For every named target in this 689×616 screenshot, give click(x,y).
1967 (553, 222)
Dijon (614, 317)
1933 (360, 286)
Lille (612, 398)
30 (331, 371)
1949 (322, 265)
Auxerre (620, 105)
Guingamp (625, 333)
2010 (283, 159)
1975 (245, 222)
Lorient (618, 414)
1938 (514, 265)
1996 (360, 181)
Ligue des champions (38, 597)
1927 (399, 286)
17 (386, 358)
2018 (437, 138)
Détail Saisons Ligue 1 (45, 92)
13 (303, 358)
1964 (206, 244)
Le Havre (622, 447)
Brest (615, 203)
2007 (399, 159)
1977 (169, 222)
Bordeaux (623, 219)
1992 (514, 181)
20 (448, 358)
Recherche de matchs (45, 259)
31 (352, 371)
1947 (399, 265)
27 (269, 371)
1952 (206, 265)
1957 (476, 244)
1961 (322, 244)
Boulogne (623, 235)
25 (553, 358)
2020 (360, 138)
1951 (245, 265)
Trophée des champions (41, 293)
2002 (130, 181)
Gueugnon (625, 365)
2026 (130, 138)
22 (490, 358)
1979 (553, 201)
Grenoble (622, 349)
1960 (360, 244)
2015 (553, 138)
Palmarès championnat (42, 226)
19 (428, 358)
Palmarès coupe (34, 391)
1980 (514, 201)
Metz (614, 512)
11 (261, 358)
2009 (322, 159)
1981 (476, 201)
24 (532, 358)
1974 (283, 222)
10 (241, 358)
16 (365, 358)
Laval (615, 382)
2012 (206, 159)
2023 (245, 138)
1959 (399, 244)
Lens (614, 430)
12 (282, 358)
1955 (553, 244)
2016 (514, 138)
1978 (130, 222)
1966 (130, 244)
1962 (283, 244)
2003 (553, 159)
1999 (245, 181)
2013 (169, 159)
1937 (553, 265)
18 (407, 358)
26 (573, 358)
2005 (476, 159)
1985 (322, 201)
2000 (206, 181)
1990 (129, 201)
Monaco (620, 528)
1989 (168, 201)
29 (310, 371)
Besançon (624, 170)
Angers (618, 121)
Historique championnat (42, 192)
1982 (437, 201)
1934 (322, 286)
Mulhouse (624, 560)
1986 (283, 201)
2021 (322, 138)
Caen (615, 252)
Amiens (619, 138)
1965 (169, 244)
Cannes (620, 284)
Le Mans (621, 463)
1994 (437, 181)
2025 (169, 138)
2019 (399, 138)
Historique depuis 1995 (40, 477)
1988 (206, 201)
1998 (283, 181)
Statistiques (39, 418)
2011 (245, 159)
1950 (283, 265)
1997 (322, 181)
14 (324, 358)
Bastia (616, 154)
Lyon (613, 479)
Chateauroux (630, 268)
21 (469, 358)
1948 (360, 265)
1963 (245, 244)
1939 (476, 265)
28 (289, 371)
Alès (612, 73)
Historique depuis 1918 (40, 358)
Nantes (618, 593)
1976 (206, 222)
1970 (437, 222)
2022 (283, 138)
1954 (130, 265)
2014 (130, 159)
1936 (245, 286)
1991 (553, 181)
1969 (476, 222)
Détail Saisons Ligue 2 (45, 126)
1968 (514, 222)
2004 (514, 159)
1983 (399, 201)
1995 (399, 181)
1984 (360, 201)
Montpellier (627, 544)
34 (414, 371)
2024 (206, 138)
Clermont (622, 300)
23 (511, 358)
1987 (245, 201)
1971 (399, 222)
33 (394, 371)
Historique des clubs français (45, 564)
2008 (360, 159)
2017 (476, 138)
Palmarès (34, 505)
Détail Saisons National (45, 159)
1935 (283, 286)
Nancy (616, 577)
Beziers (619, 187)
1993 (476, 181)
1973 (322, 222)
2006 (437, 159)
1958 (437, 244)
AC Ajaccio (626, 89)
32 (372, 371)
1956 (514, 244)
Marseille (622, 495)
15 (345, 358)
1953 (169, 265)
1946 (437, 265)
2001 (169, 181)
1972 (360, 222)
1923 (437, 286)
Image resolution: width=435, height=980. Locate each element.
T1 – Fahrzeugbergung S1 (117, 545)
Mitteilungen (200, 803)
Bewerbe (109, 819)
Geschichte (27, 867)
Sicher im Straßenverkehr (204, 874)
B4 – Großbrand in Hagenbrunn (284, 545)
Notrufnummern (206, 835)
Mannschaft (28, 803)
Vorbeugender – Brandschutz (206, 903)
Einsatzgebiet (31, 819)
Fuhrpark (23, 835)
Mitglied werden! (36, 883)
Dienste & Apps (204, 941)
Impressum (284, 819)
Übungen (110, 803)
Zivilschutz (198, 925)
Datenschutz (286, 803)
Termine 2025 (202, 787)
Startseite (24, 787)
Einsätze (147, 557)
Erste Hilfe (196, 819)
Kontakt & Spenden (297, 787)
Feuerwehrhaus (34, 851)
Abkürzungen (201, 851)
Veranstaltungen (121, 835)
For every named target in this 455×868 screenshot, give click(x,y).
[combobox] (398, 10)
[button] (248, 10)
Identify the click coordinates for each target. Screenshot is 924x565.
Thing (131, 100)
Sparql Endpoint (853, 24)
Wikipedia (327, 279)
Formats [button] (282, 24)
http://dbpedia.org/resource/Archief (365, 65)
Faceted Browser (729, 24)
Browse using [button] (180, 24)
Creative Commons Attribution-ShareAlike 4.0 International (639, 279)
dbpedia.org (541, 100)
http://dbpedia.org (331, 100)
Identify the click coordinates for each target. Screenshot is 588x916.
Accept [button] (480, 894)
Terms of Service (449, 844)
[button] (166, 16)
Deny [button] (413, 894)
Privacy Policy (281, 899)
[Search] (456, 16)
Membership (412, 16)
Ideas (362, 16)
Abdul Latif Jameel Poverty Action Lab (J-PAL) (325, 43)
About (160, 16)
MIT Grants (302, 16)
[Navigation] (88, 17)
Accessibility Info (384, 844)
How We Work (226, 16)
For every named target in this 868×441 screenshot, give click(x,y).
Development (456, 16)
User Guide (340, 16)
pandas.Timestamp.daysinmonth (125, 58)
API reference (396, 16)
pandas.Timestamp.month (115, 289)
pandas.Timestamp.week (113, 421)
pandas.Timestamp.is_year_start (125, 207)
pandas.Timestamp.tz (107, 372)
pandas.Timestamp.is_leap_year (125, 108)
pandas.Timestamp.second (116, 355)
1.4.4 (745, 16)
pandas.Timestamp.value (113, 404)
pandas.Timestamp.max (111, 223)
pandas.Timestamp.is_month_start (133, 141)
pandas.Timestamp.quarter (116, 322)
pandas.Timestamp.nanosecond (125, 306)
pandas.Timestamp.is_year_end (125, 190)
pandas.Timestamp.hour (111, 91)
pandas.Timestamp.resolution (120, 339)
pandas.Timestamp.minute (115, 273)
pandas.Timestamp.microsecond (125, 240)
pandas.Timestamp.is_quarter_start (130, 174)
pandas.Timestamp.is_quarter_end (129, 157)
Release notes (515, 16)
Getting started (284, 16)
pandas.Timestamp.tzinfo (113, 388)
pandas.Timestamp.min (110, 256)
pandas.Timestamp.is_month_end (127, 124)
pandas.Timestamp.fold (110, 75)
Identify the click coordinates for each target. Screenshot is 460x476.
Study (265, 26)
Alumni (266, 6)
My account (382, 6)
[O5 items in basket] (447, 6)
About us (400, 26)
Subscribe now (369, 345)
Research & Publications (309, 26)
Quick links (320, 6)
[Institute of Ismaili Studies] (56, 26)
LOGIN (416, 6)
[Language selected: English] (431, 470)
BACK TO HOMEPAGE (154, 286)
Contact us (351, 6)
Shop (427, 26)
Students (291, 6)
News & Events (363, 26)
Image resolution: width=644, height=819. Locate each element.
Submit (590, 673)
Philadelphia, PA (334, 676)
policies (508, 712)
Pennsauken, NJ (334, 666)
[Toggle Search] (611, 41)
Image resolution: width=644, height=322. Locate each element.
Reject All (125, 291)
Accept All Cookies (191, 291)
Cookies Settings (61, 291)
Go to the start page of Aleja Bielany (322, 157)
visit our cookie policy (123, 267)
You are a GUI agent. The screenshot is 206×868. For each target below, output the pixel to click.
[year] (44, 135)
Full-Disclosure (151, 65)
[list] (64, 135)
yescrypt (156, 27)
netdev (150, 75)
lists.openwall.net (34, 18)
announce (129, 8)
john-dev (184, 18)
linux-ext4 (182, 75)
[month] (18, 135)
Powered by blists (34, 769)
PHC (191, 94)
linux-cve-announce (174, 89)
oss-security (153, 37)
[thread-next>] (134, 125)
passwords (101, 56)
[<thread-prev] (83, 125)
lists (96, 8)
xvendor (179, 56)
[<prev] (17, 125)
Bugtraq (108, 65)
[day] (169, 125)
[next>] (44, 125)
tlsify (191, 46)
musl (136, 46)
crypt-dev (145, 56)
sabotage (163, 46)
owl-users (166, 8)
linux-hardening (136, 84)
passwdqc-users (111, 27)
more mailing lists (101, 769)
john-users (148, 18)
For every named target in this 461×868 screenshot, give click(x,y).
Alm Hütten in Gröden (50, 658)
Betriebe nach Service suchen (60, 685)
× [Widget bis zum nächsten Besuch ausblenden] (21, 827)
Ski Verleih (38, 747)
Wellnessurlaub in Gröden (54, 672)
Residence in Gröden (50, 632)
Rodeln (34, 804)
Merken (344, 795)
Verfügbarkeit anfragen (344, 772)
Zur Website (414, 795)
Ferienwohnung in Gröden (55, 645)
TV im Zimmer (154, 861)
◇ ◇ ◇
Pull out each line in the data above that contains the string "resolution".

• [COMPLETED EXERCISE]
Image resolution: width=435, height=980. Locate each element.
pandas.Timestamp.resolution (120, 339)
Image resolution: width=644, height=819. Locate each element.
Image resolution: width=644, height=322. Locate each element.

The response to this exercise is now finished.